* _The records_:
___

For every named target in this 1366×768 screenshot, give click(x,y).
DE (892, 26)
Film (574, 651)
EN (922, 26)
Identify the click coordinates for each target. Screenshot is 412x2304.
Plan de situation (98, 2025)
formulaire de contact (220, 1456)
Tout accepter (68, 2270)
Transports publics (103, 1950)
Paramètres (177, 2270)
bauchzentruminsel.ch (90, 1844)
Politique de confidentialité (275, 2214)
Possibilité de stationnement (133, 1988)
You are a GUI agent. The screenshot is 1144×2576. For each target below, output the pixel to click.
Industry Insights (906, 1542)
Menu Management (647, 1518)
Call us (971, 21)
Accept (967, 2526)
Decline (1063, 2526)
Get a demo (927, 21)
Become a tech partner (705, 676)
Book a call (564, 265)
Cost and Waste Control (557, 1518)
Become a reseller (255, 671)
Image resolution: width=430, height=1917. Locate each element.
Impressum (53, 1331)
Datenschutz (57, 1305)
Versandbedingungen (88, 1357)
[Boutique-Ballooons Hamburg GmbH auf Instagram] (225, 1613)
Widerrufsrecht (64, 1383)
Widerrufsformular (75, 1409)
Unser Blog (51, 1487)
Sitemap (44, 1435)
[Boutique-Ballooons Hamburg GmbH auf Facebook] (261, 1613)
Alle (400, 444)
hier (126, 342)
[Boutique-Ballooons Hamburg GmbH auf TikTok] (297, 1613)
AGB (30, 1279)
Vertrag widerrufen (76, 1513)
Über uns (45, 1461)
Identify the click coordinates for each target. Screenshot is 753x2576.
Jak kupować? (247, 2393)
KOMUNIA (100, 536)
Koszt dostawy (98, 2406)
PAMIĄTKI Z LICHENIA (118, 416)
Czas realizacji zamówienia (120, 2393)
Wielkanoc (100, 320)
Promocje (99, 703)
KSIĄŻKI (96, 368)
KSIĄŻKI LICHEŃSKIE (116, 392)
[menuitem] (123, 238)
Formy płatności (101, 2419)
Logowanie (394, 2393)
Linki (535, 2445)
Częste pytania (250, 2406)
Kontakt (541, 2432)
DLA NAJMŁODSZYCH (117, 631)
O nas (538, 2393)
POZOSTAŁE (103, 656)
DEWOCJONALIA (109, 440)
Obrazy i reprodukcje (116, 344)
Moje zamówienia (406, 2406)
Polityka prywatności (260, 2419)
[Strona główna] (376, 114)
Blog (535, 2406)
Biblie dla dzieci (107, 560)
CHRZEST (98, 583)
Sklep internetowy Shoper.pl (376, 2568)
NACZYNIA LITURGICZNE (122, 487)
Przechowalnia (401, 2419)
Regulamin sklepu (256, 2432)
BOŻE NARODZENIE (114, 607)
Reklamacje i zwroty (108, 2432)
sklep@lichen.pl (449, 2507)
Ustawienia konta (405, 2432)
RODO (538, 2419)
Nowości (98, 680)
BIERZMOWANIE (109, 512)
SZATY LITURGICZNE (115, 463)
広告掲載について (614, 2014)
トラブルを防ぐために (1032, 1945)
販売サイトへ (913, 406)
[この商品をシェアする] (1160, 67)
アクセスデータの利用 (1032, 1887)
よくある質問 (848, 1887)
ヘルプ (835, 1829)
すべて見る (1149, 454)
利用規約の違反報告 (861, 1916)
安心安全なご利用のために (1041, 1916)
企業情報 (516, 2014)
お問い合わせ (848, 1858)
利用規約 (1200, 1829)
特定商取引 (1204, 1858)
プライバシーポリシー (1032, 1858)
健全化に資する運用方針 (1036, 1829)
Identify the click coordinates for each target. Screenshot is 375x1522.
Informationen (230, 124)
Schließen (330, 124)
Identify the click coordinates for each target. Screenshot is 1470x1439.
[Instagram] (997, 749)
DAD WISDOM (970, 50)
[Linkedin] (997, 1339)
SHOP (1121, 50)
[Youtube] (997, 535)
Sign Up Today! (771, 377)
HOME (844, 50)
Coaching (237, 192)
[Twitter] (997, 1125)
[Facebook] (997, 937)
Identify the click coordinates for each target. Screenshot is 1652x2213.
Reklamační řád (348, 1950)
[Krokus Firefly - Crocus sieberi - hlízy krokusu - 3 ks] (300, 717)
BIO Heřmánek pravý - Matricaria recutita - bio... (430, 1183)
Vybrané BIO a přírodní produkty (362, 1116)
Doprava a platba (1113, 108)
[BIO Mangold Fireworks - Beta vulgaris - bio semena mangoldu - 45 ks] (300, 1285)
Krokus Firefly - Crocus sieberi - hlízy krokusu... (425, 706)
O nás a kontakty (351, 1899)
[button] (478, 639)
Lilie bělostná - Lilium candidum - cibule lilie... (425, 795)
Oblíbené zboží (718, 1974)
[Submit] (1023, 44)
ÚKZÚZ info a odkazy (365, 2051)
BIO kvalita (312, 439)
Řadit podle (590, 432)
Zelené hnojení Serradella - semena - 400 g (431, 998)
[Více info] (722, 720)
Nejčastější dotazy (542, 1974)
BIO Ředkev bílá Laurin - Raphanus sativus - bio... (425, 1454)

___

* _What is being asked_:
Each line in the entries above, starting at the line with "Biblie dla dzieci (107, 560)" and ending at the line with "Screenshot is 1470x1439.", is to be printed exactly, and only those lines.

* _Answer for the task_:
Biblie dla dzieci (107, 560)
CHRZEST (98, 583)
Sklep internetowy Shoper.pl (376, 2568)
NACZYNIA LITURGICZNE (122, 487)
Przechowalnia (401, 2419)
Regulamin sklepu (256, 2432)
BOŻE NARODZENIE (114, 607)
Reklamacje i zwroty (108, 2432)
sklep@lichen.pl (449, 2507)
Ustawienia konta (405, 2432)
RODO (538, 2419)
Nowości (98, 680)
BIERZMOWANIE (109, 512)
SZATY LITURGICZNE (115, 463)
広告掲載について (614, 2014)
トラブルを防ぐために (1032, 1945)
販売サイトへ (913, 406)
[この商品をシェアする] (1160, 67)
アクセスデータの利用 (1032, 1887)
よくある質問 (848, 1887)
ヘルプ (835, 1829)
すべて見る (1149, 454)
利用規約の違反報告 (861, 1916)
安心安全なご利用のために (1041, 1916)
企業情報 (516, 2014)
お問い合わせ (848, 1858)
利用規約 (1200, 1829)
特定商取引 (1204, 1858)
プライバシーポリシー (1032, 1858)
健全化に資する運用方針 (1036, 1829)
Identify the click coordinates for each target. Screenshot is 375x1522.
Informationen (230, 124)
Schließen (330, 124)
Identify the click coordinates for each target. Screenshot is 1470x1439.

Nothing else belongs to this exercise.